**Supplied records**

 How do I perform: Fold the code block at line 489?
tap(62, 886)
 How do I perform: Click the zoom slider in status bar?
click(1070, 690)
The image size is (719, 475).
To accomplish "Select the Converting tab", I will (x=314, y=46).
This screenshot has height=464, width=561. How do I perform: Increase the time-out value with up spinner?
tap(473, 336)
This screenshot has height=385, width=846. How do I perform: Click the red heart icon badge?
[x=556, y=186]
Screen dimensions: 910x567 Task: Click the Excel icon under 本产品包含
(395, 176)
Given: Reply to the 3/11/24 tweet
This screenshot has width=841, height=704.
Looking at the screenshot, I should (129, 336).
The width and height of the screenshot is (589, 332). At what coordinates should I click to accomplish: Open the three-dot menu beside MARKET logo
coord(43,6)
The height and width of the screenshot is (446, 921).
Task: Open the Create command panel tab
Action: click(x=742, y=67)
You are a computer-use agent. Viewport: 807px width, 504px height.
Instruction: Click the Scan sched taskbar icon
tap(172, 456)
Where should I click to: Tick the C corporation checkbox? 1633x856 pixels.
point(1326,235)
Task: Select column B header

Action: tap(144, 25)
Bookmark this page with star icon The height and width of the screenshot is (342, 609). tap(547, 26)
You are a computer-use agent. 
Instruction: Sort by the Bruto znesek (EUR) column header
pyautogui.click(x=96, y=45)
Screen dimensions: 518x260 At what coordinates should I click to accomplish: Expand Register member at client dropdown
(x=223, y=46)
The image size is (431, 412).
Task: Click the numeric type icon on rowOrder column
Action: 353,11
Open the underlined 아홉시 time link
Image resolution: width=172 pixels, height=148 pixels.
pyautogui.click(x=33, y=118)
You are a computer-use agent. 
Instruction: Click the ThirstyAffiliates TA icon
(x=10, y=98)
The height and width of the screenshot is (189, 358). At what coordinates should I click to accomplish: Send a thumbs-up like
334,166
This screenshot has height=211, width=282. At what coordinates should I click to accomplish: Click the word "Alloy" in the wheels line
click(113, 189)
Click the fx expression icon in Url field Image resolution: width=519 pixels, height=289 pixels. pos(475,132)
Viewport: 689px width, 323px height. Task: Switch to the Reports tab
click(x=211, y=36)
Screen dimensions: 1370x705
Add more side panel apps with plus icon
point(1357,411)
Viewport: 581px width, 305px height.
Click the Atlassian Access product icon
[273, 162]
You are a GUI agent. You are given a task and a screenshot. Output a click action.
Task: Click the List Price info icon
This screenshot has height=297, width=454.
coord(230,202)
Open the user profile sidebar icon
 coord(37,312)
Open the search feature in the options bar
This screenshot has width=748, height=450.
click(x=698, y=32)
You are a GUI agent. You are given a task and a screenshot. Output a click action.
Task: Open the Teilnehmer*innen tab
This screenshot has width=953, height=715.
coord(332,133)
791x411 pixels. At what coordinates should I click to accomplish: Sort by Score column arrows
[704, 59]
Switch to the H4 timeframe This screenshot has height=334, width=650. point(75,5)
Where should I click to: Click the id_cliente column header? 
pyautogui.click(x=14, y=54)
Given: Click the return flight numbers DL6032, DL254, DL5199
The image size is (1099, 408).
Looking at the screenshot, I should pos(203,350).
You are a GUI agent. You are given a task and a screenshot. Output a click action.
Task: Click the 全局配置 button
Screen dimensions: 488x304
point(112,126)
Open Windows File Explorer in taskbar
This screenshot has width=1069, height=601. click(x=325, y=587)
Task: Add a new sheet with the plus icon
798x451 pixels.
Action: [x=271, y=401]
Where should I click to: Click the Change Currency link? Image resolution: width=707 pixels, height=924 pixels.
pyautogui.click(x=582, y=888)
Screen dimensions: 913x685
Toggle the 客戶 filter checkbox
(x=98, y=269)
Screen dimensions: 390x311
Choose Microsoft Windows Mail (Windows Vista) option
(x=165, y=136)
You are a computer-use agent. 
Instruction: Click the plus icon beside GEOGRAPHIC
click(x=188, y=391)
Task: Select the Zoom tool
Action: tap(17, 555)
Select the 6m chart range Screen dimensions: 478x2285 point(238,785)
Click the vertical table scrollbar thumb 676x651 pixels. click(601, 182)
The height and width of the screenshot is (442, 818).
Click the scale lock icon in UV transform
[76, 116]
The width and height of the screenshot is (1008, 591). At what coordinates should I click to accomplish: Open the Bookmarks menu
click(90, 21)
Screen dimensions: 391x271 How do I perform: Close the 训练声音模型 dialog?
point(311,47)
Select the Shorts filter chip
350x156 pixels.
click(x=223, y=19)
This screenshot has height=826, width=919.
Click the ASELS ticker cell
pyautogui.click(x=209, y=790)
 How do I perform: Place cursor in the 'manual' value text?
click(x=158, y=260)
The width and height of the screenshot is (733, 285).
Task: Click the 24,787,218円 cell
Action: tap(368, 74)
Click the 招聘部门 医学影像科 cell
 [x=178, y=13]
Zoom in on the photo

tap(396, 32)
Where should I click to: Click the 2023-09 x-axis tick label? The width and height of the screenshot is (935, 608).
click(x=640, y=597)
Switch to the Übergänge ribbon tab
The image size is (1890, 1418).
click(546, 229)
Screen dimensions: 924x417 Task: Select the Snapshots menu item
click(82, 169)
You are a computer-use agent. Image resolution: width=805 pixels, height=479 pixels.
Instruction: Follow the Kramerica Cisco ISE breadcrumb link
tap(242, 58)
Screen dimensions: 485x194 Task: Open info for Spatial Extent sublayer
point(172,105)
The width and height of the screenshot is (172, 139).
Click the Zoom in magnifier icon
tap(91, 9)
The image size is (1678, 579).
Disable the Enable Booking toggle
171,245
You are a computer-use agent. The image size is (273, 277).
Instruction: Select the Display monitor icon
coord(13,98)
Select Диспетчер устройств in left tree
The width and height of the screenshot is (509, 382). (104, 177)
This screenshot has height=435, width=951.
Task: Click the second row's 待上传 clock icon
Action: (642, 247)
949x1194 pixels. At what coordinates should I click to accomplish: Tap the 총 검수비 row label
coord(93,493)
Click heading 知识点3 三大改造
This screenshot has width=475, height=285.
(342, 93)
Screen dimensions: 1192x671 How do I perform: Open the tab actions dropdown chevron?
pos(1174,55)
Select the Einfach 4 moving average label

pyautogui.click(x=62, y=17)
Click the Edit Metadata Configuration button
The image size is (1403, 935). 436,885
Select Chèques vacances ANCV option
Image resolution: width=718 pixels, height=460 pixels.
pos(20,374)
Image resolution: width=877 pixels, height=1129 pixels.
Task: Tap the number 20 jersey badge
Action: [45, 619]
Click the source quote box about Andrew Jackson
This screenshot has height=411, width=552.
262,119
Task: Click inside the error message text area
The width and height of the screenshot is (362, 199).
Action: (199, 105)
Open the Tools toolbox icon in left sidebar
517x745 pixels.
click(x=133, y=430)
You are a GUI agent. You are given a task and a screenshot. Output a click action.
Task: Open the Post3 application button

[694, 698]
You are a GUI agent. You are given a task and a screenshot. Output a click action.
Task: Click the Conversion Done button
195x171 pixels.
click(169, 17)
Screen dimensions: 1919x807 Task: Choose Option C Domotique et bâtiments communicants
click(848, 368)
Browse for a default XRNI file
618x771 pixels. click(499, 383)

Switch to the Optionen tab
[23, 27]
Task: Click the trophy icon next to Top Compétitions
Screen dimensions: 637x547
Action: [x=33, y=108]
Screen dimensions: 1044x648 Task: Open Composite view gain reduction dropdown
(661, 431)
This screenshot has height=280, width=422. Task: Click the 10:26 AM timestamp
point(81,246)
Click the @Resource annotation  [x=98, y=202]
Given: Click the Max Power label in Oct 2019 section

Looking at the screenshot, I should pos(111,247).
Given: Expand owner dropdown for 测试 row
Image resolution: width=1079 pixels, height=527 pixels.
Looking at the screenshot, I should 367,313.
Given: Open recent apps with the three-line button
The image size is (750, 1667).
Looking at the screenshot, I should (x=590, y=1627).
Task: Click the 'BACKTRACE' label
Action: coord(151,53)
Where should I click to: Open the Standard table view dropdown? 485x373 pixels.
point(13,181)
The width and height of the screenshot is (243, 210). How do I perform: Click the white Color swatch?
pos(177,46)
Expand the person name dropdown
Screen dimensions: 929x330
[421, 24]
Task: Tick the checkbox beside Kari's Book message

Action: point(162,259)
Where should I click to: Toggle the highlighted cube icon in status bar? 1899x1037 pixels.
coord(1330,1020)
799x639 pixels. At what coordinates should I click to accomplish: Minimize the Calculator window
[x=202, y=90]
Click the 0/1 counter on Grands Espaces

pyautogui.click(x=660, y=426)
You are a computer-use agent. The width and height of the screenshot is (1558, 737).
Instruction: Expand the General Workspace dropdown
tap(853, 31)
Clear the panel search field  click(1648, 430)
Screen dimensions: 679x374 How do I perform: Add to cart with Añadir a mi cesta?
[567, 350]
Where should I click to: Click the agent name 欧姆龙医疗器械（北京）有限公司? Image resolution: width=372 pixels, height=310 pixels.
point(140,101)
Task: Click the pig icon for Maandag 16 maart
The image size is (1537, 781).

**Problem to work on**
Give the rows as a numbered list, starting at the first row and ending at the row that contains "will (x=314, y=46).". Leave out any blank lines.

**The reply**
1.  How do I perform: Fold the code block at line 489?
2. tap(62, 886)
3.  How do I perform: Click the zoom slider in status bar?
4. click(1070, 690)
5. The image size is (719, 475).
6. To accomplish "Select the Converting tab", I will (x=314, y=46).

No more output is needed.